Given data =>

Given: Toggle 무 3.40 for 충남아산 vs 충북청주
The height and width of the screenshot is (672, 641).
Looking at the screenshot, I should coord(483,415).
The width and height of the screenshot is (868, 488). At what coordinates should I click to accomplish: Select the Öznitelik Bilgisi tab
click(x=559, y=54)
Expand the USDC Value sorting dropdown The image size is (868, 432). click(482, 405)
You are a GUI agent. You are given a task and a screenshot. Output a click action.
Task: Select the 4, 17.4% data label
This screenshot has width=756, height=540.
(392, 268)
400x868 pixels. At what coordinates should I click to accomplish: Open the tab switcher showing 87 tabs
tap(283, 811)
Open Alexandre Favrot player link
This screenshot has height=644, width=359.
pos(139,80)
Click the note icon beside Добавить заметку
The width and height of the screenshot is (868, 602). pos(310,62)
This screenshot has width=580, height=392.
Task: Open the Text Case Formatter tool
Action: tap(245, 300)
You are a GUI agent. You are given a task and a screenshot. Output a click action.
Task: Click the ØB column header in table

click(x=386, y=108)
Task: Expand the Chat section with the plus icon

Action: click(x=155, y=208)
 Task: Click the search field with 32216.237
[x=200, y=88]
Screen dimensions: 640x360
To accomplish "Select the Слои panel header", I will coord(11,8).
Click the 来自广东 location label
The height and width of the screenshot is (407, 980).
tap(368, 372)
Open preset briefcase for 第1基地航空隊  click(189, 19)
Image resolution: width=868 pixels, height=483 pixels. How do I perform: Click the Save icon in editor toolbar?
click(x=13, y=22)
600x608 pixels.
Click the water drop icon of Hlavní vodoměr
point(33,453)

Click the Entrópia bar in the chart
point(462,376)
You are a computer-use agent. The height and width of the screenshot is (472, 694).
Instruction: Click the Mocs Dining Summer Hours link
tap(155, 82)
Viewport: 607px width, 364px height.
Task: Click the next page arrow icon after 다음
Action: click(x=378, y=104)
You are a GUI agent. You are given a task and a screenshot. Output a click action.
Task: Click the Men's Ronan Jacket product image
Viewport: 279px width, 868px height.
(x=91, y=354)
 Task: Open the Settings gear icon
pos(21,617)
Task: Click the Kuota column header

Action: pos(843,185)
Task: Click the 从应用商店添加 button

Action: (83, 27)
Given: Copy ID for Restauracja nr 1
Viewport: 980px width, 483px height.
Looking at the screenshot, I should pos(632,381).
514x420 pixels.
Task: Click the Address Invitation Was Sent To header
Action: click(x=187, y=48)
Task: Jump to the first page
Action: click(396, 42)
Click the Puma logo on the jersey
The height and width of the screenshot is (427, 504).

Directions => Each record above has to be printed again, word for word.

Final answer =>
Given: Toggle 무 3.40 for 충남아산 vs 충북청주
The height and width of the screenshot is (672, 641).
Looking at the screenshot, I should coord(483,415).
The width and height of the screenshot is (868, 488). At what coordinates should I click to accomplish: Select the Öznitelik Bilgisi tab
click(x=559, y=54)
Expand the USDC Value sorting dropdown The image size is (868, 432). click(482, 405)
You are a GUI agent. You are given a task and a screenshot. Output a click action.
Task: Select the 4, 17.4% data label
This screenshot has width=756, height=540.
(392, 268)
400x868 pixels. At what coordinates should I click to accomplish: Open the tab switcher showing 87 tabs
tap(283, 811)
Open Alexandre Favrot player link
This screenshot has height=644, width=359.
pos(139,80)
Click the note icon beside Добавить заметку
The width and height of the screenshot is (868, 602). pos(310,62)
This screenshot has width=580, height=392.
Task: Open the Text Case Formatter tool
Action: tap(245, 300)
You are a GUI agent. You are given a task and a screenshot. Output a click action.
Task: Click the ØB column header in table

click(x=386, y=108)
Task: Expand the Chat section with the plus icon

Action: click(x=155, y=208)
 Task: Click the search field with 32216.237
[x=200, y=88]
Screen dimensions: 640x360
To accomplish "Select the Слои panel header", I will coord(11,8).
Click the 来自广东 location label
The height and width of the screenshot is (407, 980).
tap(368, 372)
Open preset briefcase for 第1基地航空隊  click(189, 19)
Image resolution: width=868 pixels, height=483 pixels. How do I perform: Click the Save icon in editor toolbar?
click(x=13, y=22)
600x608 pixels.
Click the water drop icon of Hlavní vodoměr
point(33,453)

Click the Entrópia bar in the chart
point(462,376)
You are a computer-use agent. The height and width of the screenshot is (472, 694).
Instruction: Click the Mocs Dining Summer Hours link
tap(155, 82)
Viewport: 607px width, 364px height.
Task: Click the next page arrow icon after 다음
Action: click(x=378, y=104)
You are a GUI agent. You are given a task and a screenshot. Output a click action.
Task: Click the Men's Ronan Jacket product image
Viewport: 279px width, 868px height.
(x=91, y=354)
 Task: Open the Settings gear icon
pos(21,617)
Task: Click the Kuota column header

Action: pos(843,185)
Task: Click the 从应用商店添加 button

Action: (83, 27)
Given: Copy ID for Restauracja nr 1
Viewport: 980px width, 483px height.
Looking at the screenshot, I should pos(632,381).
514x420 pixels.
Task: Click the Address Invitation Was Sent To header
Action: click(x=187, y=48)
Task: Jump to the first page
Action: click(396, 42)
Click the Puma logo on the jersey
The height and width of the screenshot is (427, 504).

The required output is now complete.